Pixel coordinate grounding data
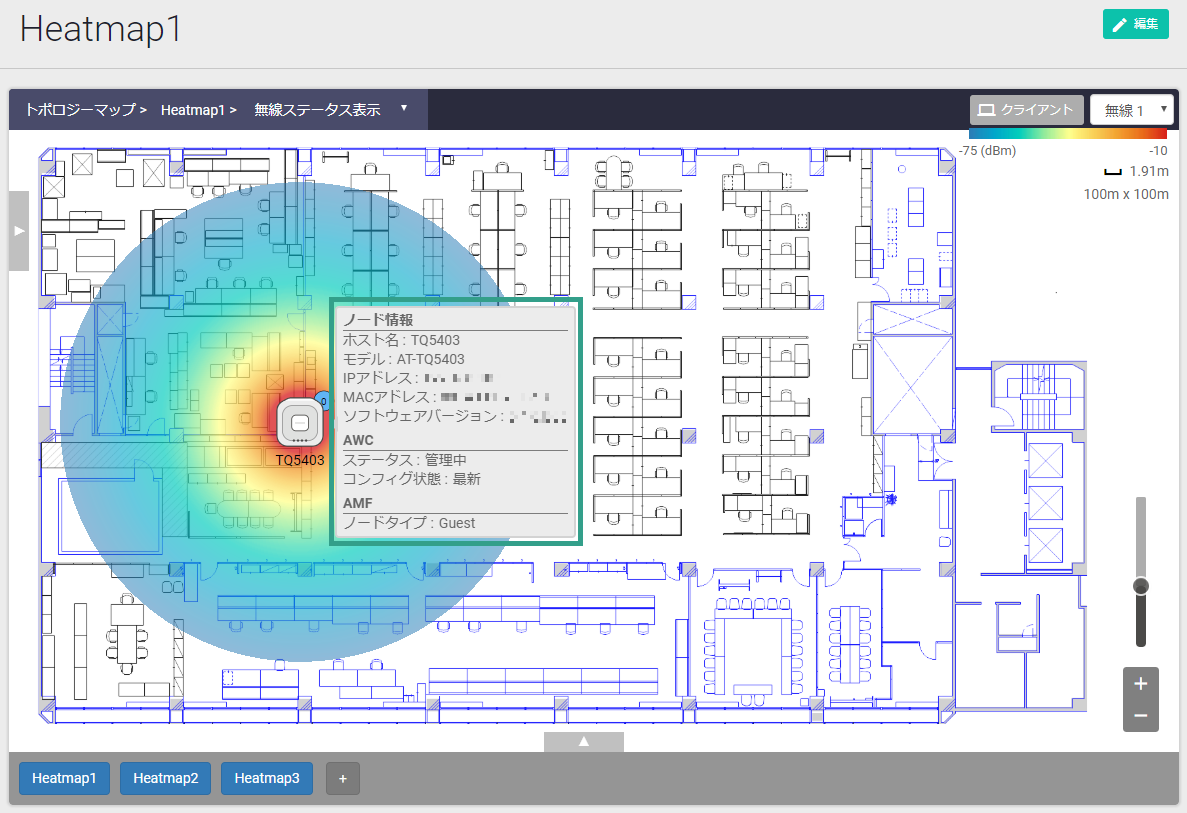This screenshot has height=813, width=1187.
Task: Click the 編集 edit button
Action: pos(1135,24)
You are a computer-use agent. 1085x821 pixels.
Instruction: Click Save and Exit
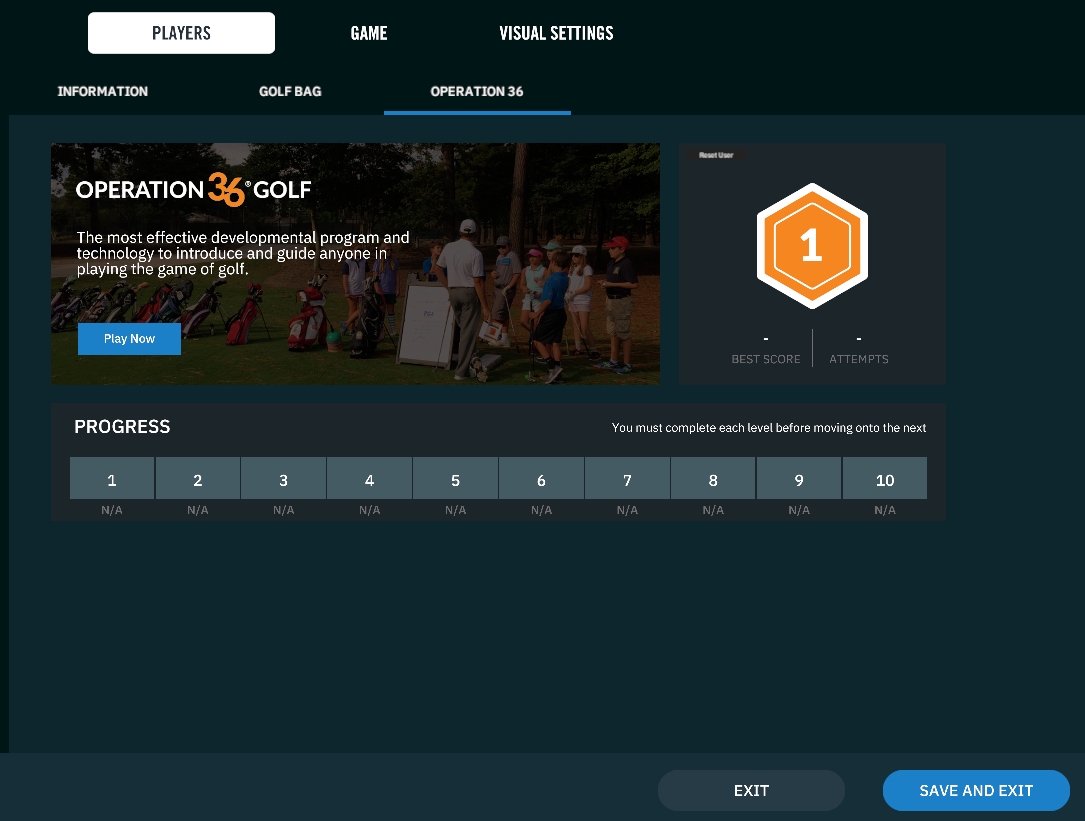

▸ **WHAT THE EXERCISE ASKS**: Return exactly the lines from the one containing "You are a computer-use" through the end of the records, leaving out every picture.

▸ **THE COMPLETED TASK**:
You are a computer-use agent. 1085x821 pixels.
Instruction: Click Save and Exit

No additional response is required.